PC fails firewall tests

I did a FW test on my Dad's PC using GRC's Shields Up and also Sygates test and it failed them both quite badly or should I say almost every test.

My Fathers PC is running Win XP Pro SP2 with the XP FW which has been enabled. Now the other thing is he's also using a D-Link DSL-504G ADSL Modem/Router and even with that it still failed.

Both the tests were able to ping his ports, as the ports were left open.

Help would be greatly appreciated.

 

Whats is most likely happening is that your NAT(router's) address and not your actual address is being scanned and you have block WAN ping disabled in your router, thereby getting ping reply. Go to your router's admin and enable block WAN ping, then do a GRC scan and see what happens, if you are all green, then I suggest you turn off XP SP2 firewall, no need for double filtering.

 

Arup is right, GRC and Sygate's test may be scanning your router, not XP FW.
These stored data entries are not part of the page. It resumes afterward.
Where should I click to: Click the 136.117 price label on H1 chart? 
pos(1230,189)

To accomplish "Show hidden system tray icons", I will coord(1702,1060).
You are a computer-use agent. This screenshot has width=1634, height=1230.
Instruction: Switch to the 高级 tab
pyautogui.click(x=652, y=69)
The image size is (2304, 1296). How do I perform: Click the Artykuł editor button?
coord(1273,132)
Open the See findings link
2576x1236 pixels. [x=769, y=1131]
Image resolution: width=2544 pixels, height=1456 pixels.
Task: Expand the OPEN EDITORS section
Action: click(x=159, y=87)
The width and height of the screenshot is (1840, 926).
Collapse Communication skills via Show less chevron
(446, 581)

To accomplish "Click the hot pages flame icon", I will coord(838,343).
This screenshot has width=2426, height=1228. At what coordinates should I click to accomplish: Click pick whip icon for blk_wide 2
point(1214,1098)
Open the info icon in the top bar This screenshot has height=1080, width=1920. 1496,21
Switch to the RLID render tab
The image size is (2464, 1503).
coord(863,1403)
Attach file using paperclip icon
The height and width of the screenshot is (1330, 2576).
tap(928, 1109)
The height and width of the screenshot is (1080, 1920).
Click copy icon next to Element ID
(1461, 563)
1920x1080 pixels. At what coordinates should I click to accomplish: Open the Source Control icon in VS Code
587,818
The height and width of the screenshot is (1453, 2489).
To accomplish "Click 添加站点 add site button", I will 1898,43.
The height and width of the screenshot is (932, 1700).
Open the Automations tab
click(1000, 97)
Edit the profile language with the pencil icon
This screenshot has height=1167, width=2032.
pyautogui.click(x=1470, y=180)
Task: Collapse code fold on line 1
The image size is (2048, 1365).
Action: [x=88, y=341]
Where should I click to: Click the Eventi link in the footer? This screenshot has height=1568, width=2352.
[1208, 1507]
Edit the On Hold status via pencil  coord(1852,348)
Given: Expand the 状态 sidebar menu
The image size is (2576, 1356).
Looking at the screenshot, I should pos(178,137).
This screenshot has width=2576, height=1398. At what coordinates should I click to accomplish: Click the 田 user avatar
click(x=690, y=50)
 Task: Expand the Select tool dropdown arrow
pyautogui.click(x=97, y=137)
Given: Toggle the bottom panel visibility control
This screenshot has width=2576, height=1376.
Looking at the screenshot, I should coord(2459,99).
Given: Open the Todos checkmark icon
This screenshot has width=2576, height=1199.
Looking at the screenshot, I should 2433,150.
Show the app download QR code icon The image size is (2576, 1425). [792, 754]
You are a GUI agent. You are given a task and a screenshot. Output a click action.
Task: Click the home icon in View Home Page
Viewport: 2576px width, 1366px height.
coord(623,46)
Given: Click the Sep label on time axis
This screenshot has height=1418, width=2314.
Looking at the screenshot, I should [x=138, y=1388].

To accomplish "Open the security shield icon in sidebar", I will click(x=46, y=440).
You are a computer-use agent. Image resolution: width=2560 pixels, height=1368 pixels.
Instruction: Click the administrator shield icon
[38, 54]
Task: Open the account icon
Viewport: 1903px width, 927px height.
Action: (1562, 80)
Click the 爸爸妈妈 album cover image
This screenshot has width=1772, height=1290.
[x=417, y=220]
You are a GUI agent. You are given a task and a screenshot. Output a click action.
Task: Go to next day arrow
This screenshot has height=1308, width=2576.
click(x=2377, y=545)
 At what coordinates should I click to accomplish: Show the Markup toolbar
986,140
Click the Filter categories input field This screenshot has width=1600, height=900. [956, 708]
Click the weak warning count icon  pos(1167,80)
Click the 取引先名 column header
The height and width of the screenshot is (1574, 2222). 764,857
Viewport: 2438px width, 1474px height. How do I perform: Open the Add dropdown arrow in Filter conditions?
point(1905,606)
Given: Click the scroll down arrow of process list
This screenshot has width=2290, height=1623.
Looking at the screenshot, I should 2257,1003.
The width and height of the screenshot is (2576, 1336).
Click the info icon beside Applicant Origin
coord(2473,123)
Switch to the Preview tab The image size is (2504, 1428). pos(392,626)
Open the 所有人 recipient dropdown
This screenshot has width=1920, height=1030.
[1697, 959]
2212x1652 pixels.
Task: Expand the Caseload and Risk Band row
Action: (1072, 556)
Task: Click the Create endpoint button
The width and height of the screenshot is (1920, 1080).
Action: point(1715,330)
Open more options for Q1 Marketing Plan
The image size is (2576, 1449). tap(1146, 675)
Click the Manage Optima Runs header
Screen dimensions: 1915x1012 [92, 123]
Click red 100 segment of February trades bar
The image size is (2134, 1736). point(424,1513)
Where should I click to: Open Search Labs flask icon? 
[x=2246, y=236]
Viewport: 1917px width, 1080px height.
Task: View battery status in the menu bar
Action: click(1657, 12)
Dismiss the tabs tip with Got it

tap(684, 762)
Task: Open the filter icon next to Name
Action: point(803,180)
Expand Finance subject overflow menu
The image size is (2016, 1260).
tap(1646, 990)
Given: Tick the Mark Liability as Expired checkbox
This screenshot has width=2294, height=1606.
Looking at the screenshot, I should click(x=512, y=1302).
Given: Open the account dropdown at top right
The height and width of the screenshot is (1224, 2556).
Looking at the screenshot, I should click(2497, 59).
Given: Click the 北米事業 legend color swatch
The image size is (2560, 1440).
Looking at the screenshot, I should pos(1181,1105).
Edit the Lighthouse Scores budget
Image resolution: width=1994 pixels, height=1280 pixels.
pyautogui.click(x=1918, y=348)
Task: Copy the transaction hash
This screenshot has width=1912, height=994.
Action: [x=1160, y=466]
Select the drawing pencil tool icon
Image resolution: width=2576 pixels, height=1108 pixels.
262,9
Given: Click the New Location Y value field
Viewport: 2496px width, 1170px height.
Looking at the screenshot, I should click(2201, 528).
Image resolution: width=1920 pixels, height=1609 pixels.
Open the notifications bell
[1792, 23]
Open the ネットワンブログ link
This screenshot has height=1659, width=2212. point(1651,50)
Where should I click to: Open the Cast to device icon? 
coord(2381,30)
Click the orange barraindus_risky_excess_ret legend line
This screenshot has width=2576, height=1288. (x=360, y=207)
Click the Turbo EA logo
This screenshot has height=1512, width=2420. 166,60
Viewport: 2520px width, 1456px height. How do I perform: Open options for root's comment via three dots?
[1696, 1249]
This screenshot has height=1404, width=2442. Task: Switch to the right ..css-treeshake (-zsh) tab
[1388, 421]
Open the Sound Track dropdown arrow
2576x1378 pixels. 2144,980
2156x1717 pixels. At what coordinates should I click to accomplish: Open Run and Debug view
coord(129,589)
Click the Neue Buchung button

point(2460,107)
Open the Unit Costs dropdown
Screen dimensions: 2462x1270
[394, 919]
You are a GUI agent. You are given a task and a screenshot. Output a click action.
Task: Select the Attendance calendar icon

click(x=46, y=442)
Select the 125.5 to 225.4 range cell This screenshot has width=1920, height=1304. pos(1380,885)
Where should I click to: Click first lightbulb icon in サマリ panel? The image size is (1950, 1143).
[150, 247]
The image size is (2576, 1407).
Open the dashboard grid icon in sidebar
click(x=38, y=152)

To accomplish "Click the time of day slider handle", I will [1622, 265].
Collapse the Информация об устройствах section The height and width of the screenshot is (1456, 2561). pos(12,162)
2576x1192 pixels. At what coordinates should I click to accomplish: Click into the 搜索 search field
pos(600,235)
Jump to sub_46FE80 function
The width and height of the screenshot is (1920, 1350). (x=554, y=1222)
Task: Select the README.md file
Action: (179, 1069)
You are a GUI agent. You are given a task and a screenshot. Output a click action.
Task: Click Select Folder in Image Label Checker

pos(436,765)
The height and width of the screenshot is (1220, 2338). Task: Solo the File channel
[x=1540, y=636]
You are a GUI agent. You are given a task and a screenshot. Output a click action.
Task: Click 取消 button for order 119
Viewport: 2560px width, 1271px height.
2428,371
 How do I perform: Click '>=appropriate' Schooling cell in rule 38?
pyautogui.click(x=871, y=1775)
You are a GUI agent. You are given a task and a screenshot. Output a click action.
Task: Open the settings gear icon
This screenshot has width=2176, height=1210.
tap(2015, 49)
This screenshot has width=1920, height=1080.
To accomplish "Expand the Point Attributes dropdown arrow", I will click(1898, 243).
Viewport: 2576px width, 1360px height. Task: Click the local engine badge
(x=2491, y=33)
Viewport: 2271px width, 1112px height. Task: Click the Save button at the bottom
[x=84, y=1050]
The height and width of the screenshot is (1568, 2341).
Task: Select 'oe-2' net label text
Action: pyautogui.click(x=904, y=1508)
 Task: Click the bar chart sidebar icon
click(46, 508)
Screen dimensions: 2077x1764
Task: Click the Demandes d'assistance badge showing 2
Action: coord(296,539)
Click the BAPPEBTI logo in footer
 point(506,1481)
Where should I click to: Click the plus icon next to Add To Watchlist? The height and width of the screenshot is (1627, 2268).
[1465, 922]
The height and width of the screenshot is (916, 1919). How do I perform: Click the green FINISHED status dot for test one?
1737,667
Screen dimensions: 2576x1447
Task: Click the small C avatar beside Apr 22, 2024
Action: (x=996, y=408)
Even if you are all green, please do not turn off XP FW.
A combination of a hardware and software firewall is recommended.

 

Ok so your referring to the hardware Dlink here not the software FW

So for this to happen is that good or bad news and does this mean the PC is not protected good enough.

 

Yes.
Your D-Link router is being scanned, not your computer or software firewall.

 

All green meaning all stealthed ?

Also if I use a hardware FW is there really need for a software one. I always thought that hardware FW's dont block trojans, whereas software ones do.

 

I agree with that view. There have been cases in the past where router bioses were buggy. That's why you should check on a regular basis if a new version is available.

 

All green meaning all stealthed.

Software firewalls have a feature called Program Control. This could prevent trojans from calling home.

This article may let you understand more about the difference between a hardware and software firewall:
http://www.webopedia.com/DidYouKnow/Hardware_Software/2004/firewall_types.asp

 

Just a questions here. Lets say assume the Dlink router is the culprit here, than why didnt XP firewall stop the probing as well which resulted to the failure of the leak tests.

 

The point is that your router's IP was scanned in this case, not your real IP, do this before a scan, type IPCONFIG/ALL and see whats your real IP vis a vis the IP shown at GRC, for outbound protection you can add ZA free and turn the net security down to minimal. What you need to do is go to your router's admin and change the block WAN ping to enable instead of disable which most routers are usually shipped with, also change your router's default admin password from admin:admin to something else as then it would secure your router from getting hacked.

 

Does anybody here know how to enable block WAN ping on a D-Link DSL-504G

 

http://bredband.webtechnord.com/doc/guider/dlink/D-Link - DSL-504G Manual v2 (Eng).pdf

http://www.dlink.com.au/ArticleDocuments/225/DSL-504G Manual v2.00.pdf

 

Ok I'm not sure if this sounds correct, but this is what I did:

1. Went into the DSL-504G config menu
2. Choose Advanced Tab, then Firewall

Now in there I have this:

Protection Policy
Firewall attack can be configured based on you specific need.

The Attack Protection and DOS Protection are both Disabled. Should they be Enabled ?

Below that I've got this:

Service Filtering
The following services can be configured based on your specific need

Here I've got three boxes to tick:

1. Ping from External Network
2. Telnet from External Network
3. FTP from External Network

In these three boxes the only ones ticked are 2 and 3. 1 is not ticked.

Now as a trial I did enable both attack and DOS protection plus ticked Ping from External Network and again the GRC Shields Up FW test failed.